If Earth retained water after its fiery birth, could the moon have done so, too?
Evidence suggests water may exist below the moon's surface. And to figure out if current ideas about the lunar formation process support the possibility of a watery moon, scientists modeled the moments when Earth and the moon were forming from the same material.
The OSIRIS-REx spacecraft photographed Earth and the moon on Jan. 17, and both appear to almost merge into a singular point against the dark expanse of space. And for a moment, billions of years ago, the planet and the moon were one.

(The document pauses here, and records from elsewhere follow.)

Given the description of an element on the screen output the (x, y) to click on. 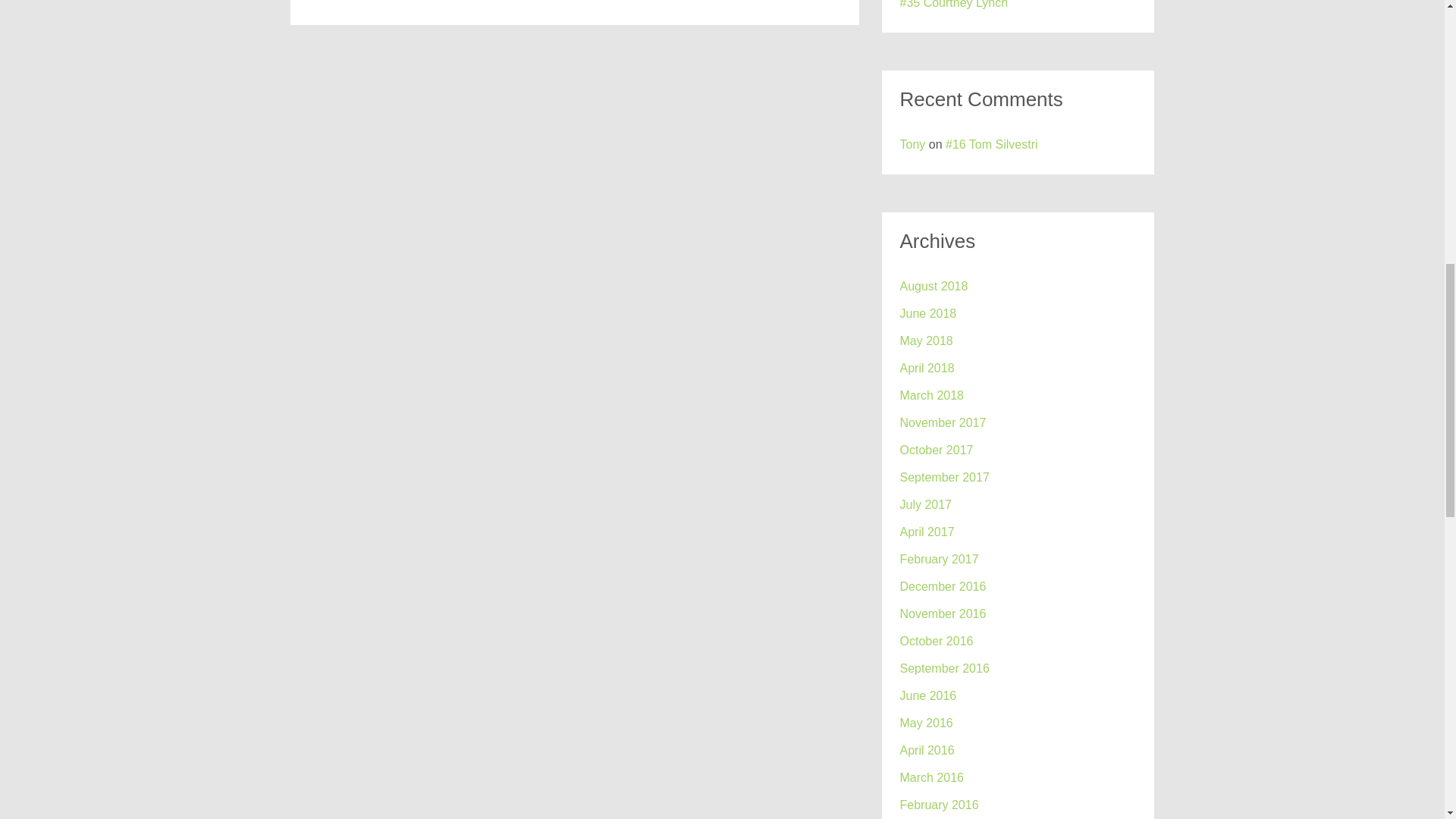
April 2017 (926, 531)
July 2017 (925, 504)
April 2018 (926, 367)
May 2018 (925, 340)
September 2017 (943, 477)
October 2017 (935, 449)
Tony (911, 144)
February 2017 (938, 559)
June 2018 (927, 313)
November 2017 (942, 422)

The prevailing theory behind the birth of the moon holds that Theia, a Mars-size hunk of rock, smashed into young Earth between 4.4 billion and 4.5 billion years ago, and was powerful enough to heat up and vaporize material, sending some of it flying off into space. This formed a disk of matter, and the moon formed as these pieces came together, cooled down and coalesced, according to the theory. [5 Wild Theories on How the Moon Formed]

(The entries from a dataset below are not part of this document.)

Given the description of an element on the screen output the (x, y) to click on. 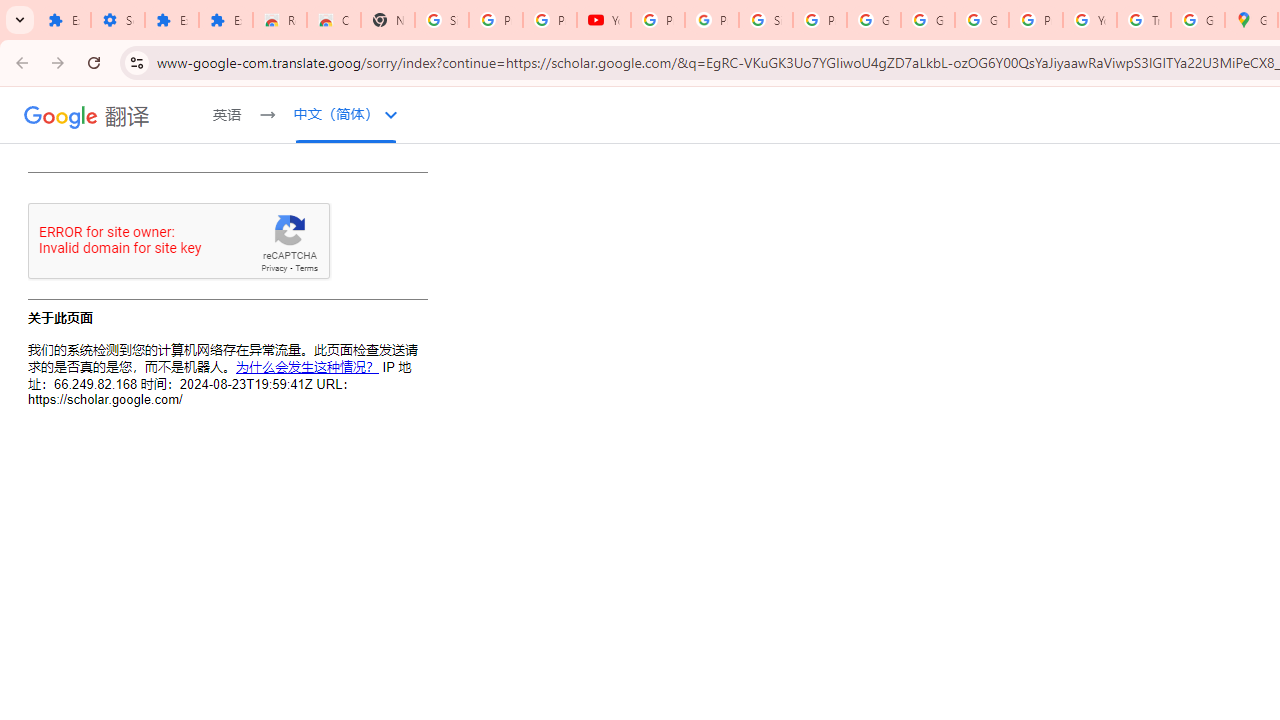
Sign in - Google Accounts (765, 20)
Google Account (927, 20)
YouTube (1089, 20)
Extensions (225, 20)
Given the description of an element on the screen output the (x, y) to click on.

This event is the subject of a recent study, conducted by Miki Nakajima, of the Carnegie Institute for Science, and Dave Stevenson, of the California Institute of Technology. They wanted to know if the lunar origin story, as commonly understood by astronomers, supports recent findings that water might exist on the moon. Specifically, they looked at the range of temperatures possible during the proto-moon stage.
If the disk of material that formed the moon was very hot, then hydrogen and other elements with low boiling points would have jetted off into space, the study's researchers said in a statement. And if there's no hydrogen, there's no water. But if the disk was cool enough, then hydrogen wouldn't have vaporized off into space, and instead would have remained on the lunar building blocks.
"The good news is that our models show that observations of a wet moon are not incompatible with a giant impact origin," Nakajima said in the statement.
"This is still very much an area of active research … figuring out about how much water exists in the Moon," Nakajima added. "This is a highly important and challenging question to answer given that we have limited knowledge on the history and distribution of lunar water." Theories of lunar formation now need to account for the higher estimates of lunar water found in mission samples, and though there's more work to be done, this research is an important step in understanding how the moon came to be.
The new work was detailed in the journal Earth and Planetary Science Letters.